U. S. Postal Service promises answer to Island mail problems

COURTESY PHOTO | Not just a day late and a dollar short but more than a year late, this letter mailed in Danbury, Connecticut and postmarked March 14, 2012, reached its intended recipient, Councilman Peter Reich, only this week. Where has it been? Nobody knows.

A month after United States Postal Service Manager Randy Sauber listened to Shelter Islanders complain about their mail delivery service, there’s finally been a response from the USPS.

Sort of.

Congressman Tim Bishop’s aide, Oliver Longwell, emailed the Reporter Tuesday afternoon to say he’d been in touch with the USPS and some word would be forthcoming.

Mr. Longwell set up an April 10 meeting on Shelter Island. Unable to get a response from Mr.
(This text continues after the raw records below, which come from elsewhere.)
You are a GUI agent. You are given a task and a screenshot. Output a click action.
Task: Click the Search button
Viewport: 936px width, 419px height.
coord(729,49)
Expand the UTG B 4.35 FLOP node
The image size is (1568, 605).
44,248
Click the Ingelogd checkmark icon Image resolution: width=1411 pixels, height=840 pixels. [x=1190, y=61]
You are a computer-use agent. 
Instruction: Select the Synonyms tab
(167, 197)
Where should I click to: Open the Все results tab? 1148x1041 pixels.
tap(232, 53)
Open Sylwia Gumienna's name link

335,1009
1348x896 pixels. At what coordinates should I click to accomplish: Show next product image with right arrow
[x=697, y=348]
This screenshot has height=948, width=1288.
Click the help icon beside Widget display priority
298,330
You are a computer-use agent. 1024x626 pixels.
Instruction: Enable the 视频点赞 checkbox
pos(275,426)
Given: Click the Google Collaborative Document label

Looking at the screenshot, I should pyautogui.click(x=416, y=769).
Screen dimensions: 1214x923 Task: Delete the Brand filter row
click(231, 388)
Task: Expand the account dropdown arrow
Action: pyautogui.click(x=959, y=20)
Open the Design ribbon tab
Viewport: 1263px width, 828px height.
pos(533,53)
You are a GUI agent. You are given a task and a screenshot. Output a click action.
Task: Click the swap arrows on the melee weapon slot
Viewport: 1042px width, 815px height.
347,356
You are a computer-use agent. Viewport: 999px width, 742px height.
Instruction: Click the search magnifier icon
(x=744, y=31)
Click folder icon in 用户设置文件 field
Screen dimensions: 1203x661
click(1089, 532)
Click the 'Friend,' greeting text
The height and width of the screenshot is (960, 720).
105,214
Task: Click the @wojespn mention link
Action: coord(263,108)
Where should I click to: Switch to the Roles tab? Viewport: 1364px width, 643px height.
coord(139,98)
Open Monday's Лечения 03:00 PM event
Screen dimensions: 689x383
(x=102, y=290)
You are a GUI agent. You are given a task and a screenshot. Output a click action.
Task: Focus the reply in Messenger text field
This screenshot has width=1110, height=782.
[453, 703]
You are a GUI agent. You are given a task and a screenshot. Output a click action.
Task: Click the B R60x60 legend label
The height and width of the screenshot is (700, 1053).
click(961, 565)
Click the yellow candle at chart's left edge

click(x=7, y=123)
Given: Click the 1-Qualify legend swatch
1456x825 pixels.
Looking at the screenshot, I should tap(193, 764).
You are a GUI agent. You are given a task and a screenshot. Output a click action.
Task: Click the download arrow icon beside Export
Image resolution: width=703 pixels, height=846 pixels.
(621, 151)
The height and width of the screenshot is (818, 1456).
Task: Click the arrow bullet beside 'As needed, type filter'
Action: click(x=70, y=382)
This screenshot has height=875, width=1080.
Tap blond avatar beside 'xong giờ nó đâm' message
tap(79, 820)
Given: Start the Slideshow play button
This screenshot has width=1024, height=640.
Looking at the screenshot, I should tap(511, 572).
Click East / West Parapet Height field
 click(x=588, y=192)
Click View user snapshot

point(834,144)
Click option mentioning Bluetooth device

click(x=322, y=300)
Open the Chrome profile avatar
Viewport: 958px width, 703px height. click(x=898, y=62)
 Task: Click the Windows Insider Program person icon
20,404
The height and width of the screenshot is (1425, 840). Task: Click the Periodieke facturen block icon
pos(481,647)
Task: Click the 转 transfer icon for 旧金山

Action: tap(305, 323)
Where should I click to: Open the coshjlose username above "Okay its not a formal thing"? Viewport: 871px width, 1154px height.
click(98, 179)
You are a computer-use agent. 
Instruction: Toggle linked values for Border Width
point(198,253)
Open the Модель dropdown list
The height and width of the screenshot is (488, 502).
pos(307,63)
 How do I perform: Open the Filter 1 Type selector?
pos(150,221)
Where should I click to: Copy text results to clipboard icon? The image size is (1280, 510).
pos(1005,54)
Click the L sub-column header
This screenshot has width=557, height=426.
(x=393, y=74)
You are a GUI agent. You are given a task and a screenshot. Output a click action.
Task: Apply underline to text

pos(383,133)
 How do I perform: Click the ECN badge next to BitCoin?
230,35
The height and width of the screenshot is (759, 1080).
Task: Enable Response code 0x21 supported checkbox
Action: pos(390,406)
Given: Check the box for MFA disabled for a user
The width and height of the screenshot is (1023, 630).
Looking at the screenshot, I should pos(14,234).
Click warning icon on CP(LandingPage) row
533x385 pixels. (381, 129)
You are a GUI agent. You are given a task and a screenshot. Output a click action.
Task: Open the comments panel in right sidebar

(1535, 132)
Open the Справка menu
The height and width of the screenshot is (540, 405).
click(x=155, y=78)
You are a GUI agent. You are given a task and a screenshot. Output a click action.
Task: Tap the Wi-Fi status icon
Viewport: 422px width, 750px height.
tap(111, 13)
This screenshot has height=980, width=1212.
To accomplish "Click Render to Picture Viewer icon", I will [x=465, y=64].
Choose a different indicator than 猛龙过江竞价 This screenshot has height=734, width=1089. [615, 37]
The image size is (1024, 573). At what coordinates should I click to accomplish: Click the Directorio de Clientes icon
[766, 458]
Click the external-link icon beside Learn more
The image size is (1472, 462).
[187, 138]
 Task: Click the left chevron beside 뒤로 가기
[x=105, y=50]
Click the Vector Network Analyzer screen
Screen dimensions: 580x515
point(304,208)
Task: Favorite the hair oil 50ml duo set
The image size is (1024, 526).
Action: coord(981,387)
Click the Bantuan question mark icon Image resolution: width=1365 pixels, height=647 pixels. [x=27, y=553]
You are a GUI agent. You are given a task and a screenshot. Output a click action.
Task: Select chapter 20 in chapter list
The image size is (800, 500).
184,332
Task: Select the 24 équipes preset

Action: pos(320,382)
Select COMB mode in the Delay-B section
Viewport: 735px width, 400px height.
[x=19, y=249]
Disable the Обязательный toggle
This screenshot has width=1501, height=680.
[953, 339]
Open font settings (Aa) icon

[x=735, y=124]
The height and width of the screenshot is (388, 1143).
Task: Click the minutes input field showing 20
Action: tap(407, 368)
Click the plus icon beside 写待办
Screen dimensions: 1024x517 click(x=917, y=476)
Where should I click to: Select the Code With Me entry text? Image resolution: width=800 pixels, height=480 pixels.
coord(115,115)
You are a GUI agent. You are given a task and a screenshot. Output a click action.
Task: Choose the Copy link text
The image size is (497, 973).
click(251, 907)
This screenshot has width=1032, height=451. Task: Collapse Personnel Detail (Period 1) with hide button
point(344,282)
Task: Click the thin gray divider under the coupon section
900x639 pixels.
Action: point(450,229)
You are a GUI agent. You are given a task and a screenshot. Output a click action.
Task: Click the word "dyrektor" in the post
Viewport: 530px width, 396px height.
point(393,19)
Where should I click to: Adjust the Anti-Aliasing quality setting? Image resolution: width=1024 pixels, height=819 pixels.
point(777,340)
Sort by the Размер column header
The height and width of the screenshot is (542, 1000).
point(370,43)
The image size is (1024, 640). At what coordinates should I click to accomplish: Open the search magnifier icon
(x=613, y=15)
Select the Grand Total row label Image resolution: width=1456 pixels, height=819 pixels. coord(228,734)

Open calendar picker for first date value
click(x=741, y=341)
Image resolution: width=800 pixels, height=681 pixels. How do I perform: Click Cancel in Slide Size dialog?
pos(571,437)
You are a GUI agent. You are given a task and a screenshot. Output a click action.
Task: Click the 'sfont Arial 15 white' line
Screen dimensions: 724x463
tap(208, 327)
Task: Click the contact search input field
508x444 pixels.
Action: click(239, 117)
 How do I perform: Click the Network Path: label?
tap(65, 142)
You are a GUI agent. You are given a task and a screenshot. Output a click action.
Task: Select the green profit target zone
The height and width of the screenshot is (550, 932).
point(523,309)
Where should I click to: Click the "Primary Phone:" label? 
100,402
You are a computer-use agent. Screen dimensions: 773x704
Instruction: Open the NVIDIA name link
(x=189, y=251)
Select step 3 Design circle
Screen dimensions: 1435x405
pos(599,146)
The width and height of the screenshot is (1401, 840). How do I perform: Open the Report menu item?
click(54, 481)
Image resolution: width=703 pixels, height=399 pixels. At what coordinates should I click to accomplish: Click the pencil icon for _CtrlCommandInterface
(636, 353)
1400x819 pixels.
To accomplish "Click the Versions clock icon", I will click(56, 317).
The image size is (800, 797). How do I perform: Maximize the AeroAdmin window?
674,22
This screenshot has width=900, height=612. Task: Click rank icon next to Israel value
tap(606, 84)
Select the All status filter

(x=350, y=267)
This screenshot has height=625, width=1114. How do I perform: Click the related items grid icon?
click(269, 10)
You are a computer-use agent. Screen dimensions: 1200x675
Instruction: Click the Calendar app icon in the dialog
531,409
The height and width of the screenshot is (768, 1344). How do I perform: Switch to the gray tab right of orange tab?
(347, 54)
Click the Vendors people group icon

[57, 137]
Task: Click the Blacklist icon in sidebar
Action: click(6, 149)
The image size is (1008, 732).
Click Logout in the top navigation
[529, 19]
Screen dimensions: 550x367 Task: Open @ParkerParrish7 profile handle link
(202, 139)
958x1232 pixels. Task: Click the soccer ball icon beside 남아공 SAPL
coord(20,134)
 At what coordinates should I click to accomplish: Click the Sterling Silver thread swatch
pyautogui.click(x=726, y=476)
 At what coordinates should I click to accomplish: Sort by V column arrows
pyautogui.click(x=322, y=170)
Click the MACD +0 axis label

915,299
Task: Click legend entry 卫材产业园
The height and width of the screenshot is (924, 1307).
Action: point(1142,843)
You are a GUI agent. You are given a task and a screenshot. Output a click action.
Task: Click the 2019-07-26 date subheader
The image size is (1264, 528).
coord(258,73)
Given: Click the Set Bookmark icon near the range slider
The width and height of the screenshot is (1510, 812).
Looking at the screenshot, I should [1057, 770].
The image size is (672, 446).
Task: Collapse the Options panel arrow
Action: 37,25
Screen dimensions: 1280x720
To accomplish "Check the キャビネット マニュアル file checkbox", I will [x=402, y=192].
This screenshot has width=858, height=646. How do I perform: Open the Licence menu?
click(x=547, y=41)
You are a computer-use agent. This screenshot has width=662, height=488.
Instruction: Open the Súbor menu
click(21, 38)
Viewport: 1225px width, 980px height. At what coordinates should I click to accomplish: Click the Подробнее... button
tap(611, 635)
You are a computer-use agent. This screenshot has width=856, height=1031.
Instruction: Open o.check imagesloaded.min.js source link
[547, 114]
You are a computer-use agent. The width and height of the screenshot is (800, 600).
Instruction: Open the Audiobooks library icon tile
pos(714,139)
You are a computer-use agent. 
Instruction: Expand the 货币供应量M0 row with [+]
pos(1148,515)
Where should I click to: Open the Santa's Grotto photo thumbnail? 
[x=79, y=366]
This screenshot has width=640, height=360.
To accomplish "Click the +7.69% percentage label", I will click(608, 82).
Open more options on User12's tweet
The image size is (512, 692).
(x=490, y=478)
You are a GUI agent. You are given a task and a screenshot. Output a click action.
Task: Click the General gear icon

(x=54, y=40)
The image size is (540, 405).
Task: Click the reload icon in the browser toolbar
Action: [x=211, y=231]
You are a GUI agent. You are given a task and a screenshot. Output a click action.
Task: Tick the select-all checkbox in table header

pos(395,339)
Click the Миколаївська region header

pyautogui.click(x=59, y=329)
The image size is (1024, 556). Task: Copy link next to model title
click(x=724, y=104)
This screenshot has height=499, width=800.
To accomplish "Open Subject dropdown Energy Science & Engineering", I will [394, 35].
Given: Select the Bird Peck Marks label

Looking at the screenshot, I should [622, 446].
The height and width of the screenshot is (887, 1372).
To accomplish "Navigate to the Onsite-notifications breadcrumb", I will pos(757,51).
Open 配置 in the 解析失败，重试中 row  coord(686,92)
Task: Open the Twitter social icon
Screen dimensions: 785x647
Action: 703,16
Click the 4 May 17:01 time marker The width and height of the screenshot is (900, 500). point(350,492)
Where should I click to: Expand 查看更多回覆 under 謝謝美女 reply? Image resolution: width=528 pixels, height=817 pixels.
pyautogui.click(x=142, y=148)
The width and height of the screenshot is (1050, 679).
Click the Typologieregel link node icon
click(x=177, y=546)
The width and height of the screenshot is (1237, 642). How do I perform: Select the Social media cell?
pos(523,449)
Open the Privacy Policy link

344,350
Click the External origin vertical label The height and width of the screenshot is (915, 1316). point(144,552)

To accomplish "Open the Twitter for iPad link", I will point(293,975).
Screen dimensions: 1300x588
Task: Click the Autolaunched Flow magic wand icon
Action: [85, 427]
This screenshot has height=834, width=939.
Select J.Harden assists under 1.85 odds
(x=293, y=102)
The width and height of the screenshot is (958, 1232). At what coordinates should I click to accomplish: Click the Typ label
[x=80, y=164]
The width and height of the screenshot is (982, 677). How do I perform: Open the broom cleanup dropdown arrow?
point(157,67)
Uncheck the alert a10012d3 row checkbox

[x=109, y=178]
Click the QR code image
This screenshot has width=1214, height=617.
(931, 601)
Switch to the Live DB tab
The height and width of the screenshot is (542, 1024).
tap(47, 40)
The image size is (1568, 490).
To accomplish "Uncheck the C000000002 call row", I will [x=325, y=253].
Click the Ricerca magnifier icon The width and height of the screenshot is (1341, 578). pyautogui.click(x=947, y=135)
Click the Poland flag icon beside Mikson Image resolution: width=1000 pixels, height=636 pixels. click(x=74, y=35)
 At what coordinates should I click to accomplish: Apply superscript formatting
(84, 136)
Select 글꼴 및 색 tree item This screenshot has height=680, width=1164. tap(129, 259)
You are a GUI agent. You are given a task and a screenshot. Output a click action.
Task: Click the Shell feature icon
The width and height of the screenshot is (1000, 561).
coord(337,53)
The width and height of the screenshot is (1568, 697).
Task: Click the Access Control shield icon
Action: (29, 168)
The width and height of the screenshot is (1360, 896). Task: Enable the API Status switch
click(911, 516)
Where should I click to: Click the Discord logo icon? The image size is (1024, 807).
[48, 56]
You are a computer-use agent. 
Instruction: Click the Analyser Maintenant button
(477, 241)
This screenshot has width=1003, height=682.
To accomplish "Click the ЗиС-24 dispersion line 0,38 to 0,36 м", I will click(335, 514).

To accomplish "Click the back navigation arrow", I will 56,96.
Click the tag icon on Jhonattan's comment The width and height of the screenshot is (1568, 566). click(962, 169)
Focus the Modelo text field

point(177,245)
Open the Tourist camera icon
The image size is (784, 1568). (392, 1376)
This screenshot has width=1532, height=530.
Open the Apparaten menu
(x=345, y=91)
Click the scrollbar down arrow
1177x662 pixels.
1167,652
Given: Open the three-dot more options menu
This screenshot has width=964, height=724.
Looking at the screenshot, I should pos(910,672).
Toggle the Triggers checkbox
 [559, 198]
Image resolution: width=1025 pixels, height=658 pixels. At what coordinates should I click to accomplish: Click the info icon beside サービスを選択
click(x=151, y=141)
Sauber about progress, he has reached out to Pitney Bowes, Experian, Trillium, Informatica and other companies that provide third-party address validation for financial transactions and non-USPS shipping services. This is to get a handle on how they build their databases and if the issue with the two Island ZIP codes can be resolved directly with them.

Among the problems is that ZIP codes don’t necessarily have to match residents’ street addresses and self-correcting data bases have frequently changed ZIPs codes resulting in mail not reaching intended recipients.

Meanwhile, Mr. Sauber has not responded to inquiries whether he has received any answers to the many questions posed at the April 10 meeting. Islanders might have expected him to arrive in April with a few suggestions to solve their difficulties in getting mail from such governmental agencies as the New York State Department of Motor Vehicles, the Internal Revenue Service, the Board of Elections, Social Security and Medicare.

Councilman Peter Reich tops the list this week of those done wrong by the United States Postal Service. Keys sent to him from Danbury, Connecticut to access a relative’s house on the Island postmarked March 14, 2012, more than a year ago, just reached him this week. The sender had listed Mr. Reich’s street address, not his post office box, but he’s certainly well known on the Island and someone should have been able to identify that the envelope belonged to him. Where those keys have been for more than a year is as much mystery to Mr. Reich as anyone else.